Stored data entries

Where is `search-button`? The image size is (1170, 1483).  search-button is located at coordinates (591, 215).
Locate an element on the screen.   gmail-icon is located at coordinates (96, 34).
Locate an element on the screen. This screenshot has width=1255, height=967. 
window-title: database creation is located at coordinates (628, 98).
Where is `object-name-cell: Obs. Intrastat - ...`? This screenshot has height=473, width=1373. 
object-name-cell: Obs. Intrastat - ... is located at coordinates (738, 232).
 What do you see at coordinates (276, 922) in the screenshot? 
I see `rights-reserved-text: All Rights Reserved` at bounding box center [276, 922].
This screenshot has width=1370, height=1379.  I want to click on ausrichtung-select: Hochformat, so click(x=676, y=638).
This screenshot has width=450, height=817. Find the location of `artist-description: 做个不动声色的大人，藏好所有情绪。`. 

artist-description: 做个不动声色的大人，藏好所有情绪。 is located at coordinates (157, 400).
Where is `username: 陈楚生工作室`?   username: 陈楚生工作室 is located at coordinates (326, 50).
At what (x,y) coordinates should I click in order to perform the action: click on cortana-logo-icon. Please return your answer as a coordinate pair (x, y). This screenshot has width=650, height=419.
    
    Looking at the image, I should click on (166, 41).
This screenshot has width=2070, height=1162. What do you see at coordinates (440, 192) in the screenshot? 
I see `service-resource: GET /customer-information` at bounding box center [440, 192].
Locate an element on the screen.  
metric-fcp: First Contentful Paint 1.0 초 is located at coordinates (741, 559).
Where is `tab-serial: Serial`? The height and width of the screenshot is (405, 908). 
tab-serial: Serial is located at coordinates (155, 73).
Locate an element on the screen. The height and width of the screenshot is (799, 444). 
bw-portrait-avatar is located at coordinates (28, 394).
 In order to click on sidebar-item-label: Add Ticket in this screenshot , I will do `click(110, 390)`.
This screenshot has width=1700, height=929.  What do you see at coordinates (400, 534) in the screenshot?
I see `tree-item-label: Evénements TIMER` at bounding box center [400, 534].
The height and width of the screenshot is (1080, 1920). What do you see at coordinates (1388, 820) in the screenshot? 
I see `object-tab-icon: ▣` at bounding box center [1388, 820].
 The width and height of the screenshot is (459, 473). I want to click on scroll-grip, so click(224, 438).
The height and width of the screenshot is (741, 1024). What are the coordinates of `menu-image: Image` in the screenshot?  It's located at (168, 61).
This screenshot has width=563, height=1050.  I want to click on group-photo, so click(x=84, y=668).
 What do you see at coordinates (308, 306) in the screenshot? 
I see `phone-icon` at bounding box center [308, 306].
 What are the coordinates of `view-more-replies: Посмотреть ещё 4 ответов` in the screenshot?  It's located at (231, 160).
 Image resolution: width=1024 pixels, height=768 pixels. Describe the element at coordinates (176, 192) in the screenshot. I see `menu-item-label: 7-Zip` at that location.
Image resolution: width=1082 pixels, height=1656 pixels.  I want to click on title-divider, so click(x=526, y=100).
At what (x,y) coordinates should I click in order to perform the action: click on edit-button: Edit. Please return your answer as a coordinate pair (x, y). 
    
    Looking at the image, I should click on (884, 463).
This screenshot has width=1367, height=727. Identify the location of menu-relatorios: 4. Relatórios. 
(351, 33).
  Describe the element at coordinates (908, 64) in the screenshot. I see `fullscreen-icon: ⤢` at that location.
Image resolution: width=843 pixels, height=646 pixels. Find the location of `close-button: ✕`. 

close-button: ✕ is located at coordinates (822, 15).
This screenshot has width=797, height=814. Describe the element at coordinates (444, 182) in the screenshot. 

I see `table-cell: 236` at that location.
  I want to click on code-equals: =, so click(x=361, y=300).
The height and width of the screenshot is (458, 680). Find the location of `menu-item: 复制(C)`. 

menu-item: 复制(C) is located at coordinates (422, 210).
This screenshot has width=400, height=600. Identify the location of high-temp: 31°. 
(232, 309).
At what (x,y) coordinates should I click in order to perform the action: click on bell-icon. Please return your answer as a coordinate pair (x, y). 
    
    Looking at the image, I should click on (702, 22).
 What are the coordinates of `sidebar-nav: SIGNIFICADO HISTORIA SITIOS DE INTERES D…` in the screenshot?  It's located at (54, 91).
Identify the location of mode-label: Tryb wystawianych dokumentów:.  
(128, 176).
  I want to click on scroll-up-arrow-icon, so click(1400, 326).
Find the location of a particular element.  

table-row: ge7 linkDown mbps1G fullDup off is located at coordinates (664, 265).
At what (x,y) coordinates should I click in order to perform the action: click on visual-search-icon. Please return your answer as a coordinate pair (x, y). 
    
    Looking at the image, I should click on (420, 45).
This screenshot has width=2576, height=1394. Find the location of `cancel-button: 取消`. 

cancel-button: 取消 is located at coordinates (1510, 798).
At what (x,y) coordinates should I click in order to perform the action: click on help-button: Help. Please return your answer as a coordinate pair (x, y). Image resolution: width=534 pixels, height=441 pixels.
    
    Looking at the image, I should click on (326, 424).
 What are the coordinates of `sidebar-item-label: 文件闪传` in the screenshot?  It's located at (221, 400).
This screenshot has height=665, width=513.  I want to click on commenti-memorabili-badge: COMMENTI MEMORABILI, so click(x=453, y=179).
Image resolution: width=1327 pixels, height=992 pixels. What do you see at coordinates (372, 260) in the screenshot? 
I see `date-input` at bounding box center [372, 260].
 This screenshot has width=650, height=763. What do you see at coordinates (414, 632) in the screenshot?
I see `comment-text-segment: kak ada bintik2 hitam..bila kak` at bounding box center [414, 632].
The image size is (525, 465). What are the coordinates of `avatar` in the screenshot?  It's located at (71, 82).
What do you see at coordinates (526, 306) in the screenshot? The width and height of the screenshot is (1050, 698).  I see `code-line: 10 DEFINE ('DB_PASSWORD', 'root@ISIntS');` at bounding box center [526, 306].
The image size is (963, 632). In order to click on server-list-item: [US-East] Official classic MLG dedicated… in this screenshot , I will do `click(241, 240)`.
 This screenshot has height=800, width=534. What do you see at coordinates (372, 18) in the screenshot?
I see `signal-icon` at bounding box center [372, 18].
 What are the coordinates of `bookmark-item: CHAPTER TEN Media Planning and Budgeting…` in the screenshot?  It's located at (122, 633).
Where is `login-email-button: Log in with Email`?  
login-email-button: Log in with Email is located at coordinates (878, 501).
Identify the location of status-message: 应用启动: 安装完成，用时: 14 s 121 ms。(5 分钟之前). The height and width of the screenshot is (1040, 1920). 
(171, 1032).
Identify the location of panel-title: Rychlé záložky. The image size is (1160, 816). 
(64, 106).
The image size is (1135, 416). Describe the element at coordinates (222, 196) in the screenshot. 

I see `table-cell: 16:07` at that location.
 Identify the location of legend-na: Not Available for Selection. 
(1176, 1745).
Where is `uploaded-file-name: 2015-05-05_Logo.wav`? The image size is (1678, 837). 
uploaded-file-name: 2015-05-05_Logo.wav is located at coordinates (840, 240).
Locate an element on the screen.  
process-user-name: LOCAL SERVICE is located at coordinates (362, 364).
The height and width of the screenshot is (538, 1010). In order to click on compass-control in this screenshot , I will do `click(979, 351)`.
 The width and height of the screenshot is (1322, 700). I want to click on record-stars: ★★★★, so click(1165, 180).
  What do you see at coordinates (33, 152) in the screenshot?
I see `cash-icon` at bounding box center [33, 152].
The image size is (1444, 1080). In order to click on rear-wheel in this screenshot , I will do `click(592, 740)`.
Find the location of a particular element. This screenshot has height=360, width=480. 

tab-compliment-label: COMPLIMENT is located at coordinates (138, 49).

* WORK TO COMPLETE *
Can you rewrite all the records above with "Locate an element on the screen" replaced by "Find an element on the screen" wherever it occurs, keeping everything else the same?

* RESULT BELOW *
Where is `search-button`? The image size is (1170, 1483).  search-button is located at coordinates (591, 215).
Find an element on the screen.   gmail-icon is located at coordinates (96, 34).
Find an element on the screen. This screenshot has width=1255, height=967. 
window-title: database creation is located at coordinates (628, 98).
Where is `object-name-cell: Obs. Intrastat - ...`? This screenshot has height=473, width=1373. 
object-name-cell: Obs. Intrastat - ... is located at coordinates (738, 232).
 What do you see at coordinates (276, 922) in the screenshot? 
I see `rights-reserved-text: All Rights Reserved` at bounding box center [276, 922].
This screenshot has width=1370, height=1379.  I want to click on ausrichtung-select: Hochformat, so click(x=676, y=638).
This screenshot has width=450, height=817. Find the location of `artist-description: 做个不动声色的大人，藏好所有情绪。`. 

artist-description: 做个不动声色的大人，藏好所有情绪。 is located at coordinates (157, 400).
Where is `username: 陈楚生工作室`?   username: 陈楚生工作室 is located at coordinates (326, 50).
At what (x,y) coordinates should I click in order to perform the action: click on cortana-logo-icon. Please return your answer as a coordinate pair (x, y). This screenshot has width=650, height=419.
    
    Looking at the image, I should click on (166, 41).
This screenshot has width=2070, height=1162. What do you see at coordinates (440, 192) in the screenshot? 
I see `service-resource: GET /customer-information` at bounding box center [440, 192].
Find an element on the screen.  
metric-fcp: First Contentful Paint 1.0 초 is located at coordinates (741, 559).
Where is `tab-serial: Serial`? The height and width of the screenshot is (405, 908). 
tab-serial: Serial is located at coordinates (155, 73).
Find an element on the screen. The height and width of the screenshot is (799, 444). 
bw-portrait-avatar is located at coordinates (28, 394).
 In order to click on sidebar-item-label: Add Ticket in this screenshot , I will do `click(110, 390)`.
This screenshot has width=1700, height=929.  What do you see at coordinates (400, 534) in the screenshot?
I see `tree-item-label: Evénements TIMER` at bounding box center [400, 534].
The height and width of the screenshot is (1080, 1920). What do you see at coordinates (1388, 820) in the screenshot? 
I see `object-tab-icon: ▣` at bounding box center [1388, 820].
 The width and height of the screenshot is (459, 473). I want to click on scroll-grip, so click(224, 438).
The height and width of the screenshot is (741, 1024). What are the coordinates of `menu-image: Image` in the screenshot?  It's located at (168, 61).
This screenshot has width=563, height=1050.  I want to click on group-photo, so click(x=84, y=668).
 What do you see at coordinates (308, 306) in the screenshot? 
I see `phone-icon` at bounding box center [308, 306].
 What are the coordinates of `view-more-replies: Посмотреть ещё 4 ответов` in the screenshot?  It's located at (231, 160).
 Image resolution: width=1024 pixels, height=768 pixels. Describe the element at coordinates (176, 192) in the screenshot. I see `menu-item-label: 7-Zip` at that location.
Image resolution: width=1082 pixels, height=1656 pixels.  I want to click on title-divider, so click(x=526, y=100).
At what (x,y) coordinates should I click in order to perform the action: click on edit-button: Edit. Please return your answer as a coordinate pair (x, y). 
    
    Looking at the image, I should click on (884, 463).
This screenshot has width=1367, height=727. Identify the location of menu-relatorios: 4. Relatórios. 
(351, 33).
  Describe the element at coordinates (908, 64) in the screenshot. I see `fullscreen-icon: ⤢` at that location.
Image resolution: width=843 pixels, height=646 pixels. Find the location of `close-button: ✕`. 

close-button: ✕ is located at coordinates (822, 15).
This screenshot has width=797, height=814. Describe the element at coordinates (444, 182) in the screenshot. 

I see `table-cell: 236` at that location.
  I want to click on code-equals: =, so click(x=361, y=300).
The height and width of the screenshot is (458, 680). Find the location of `menu-item: 复制(C)`. 

menu-item: 复制(C) is located at coordinates (422, 210).
This screenshot has width=400, height=600. Identify the location of high-temp: 31°. 
(232, 309).
At what (x,y) coordinates should I click in order to perform the action: click on bell-icon. Please return your answer as a coordinate pair (x, y). 
    
    Looking at the image, I should click on (702, 22).
 What are the coordinates of `sidebar-nav: SIGNIFICADO HISTORIA SITIOS DE INTERES D…` in the screenshot?  It's located at (54, 91).
Identify the location of mode-label: Tryb wystawianych dokumentów:.  
(128, 176).
  I want to click on scroll-up-arrow-icon, so click(1400, 326).
Find the location of a particular element.  

table-row: ge7 linkDown mbps1G fullDup off is located at coordinates (664, 265).
At what (x,y) coordinates should I click in order to perform the action: click on visual-search-icon. Please return your answer as a coordinate pair (x, y). 
    
    Looking at the image, I should click on (420, 45).
This screenshot has width=2576, height=1394. Find the location of `cancel-button: 取消`. 

cancel-button: 取消 is located at coordinates (1510, 798).
At what (x,y) coordinates should I click in order to perform the action: click on help-button: Help. Please return your answer as a coordinate pair (x, y). Image resolution: width=534 pixels, height=441 pixels.
    
    Looking at the image, I should click on (326, 424).
 What are the coordinates of `sidebar-item-label: 文件闪传` in the screenshot?  It's located at (221, 400).
This screenshot has height=665, width=513.  I want to click on commenti-memorabili-badge: COMMENTI MEMORABILI, so click(x=453, y=179).
Image resolution: width=1327 pixels, height=992 pixels. What do you see at coordinates (372, 260) in the screenshot? 
I see `date-input` at bounding box center [372, 260].
 This screenshot has width=650, height=763. What do you see at coordinates (414, 632) in the screenshot?
I see `comment-text-segment: kak ada bintik2 hitam..bila kak` at bounding box center [414, 632].
The image size is (525, 465). What are the coordinates of `avatar` in the screenshot?  It's located at (71, 82).
What do you see at coordinates (526, 306) in the screenshot? The width and height of the screenshot is (1050, 698).  I see `code-line: 10 DEFINE ('DB_PASSWORD', 'root@ISIntS');` at bounding box center [526, 306].
The image size is (963, 632). In order to click on server-list-item: [US-East] Official classic MLG dedicated… in this screenshot , I will do `click(241, 240)`.
 This screenshot has height=800, width=534. What do you see at coordinates (372, 18) in the screenshot?
I see `signal-icon` at bounding box center [372, 18].
 What are the coordinates of `bookmark-item: CHAPTER TEN Media Planning and Budgeting…` in the screenshot?  It's located at (122, 633).
Where is `login-email-button: Log in with Email`?  
login-email-button: Log in with Email is located at coordinates (878, 501).
Identify the location of status-message: 应用启动: 安装完成，用时: 14 s 121 ms。(5 分钟之前). The height and width of the screenshot is (1040, 1920). 
(171, 1032).
Identify the location of panel-title: Rychlé záložky. The image size is (1160, 816). 
(64, 106).
The image size is (1135, 416). Describe the element at coordinates (222, 196) in the screenshot. 

I see `table-cell: 16:07` at that location.
 Identify the location of legend-na: Not Available for Selection. 
(1176, 1745).
Where is `uploaded-file-name: 2015-05-05_Logo.wav`? The image size is (1678, 837). 
uploaded-file-name: 2015-05-05_Logo.wav is located at coordinates (840, 240).
Find an element on the screen.  
process-user-name: LOCAL SERVICE is located at coordinates (362, 364).
The height and width of the screenshot is (538, 1010). In order to click on compass-control in this screenshot , I will do `click(979, 351)`.
 The width and height of the screenshot is (1322, 700). I want to click on record-stars: ★★★★, so click(1165, 180).
  What do you see at coordinates (33, 152) in the screenshot?
I see `cash-icon` at bounding box center [33, 152].
The image size is (1444, 1080). In order to click on rear-wheel in this screenshot , I will do `click(592, 740)`.
Find the location of a particular element. This screenshot has height=360, width=480. 

tab-compliment-label: COMPLIMENT is located at coordinates (138, 49).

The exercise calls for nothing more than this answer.